RECORDS FOR PROCESSING:
——————
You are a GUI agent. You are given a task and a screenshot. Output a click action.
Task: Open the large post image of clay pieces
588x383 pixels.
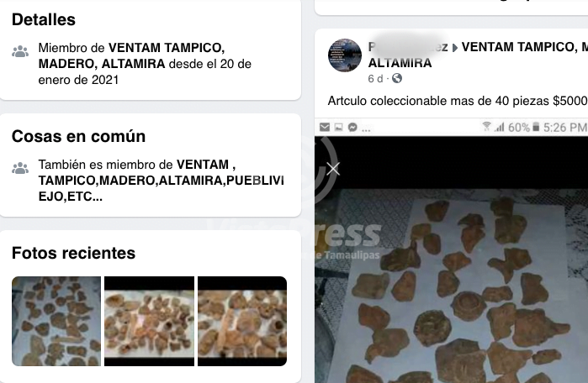click(x=452, y=286)
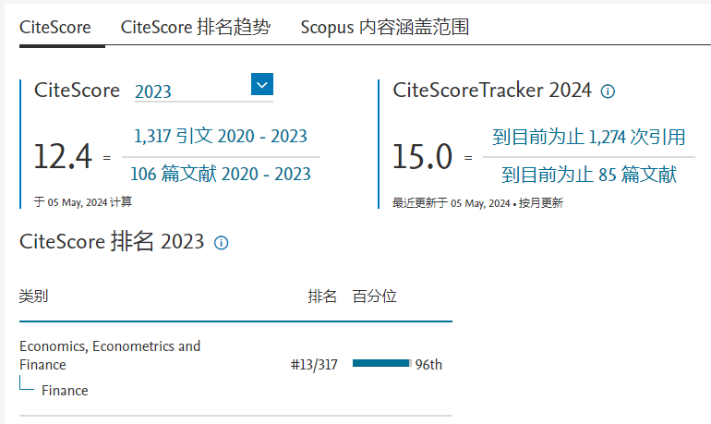Select the Economics, Econometrics and Finance category
This screenshot has height=424, width=711.
click(x=110, y=355)
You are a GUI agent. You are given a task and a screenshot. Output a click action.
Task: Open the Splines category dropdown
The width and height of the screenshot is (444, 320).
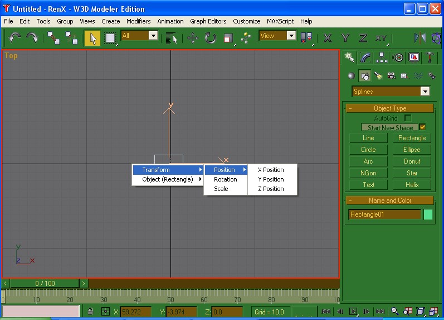pyautogui.click(x=425, y=92)
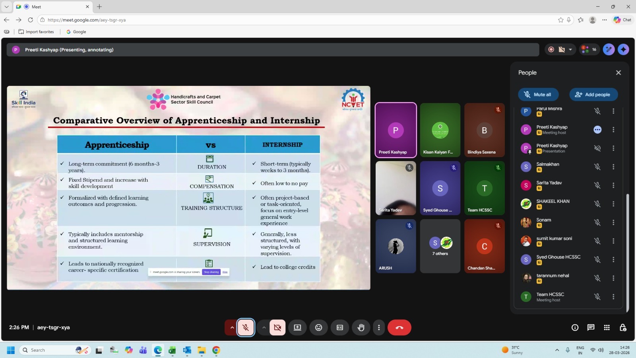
——————
WHAT YOU ARE ASKED TO DO: Copy every line of the entries above in which "Open" occurs.

RESPONSE BELOW:
Task: Open the large post image of clay pieces
Task: Open the Splines category dropdown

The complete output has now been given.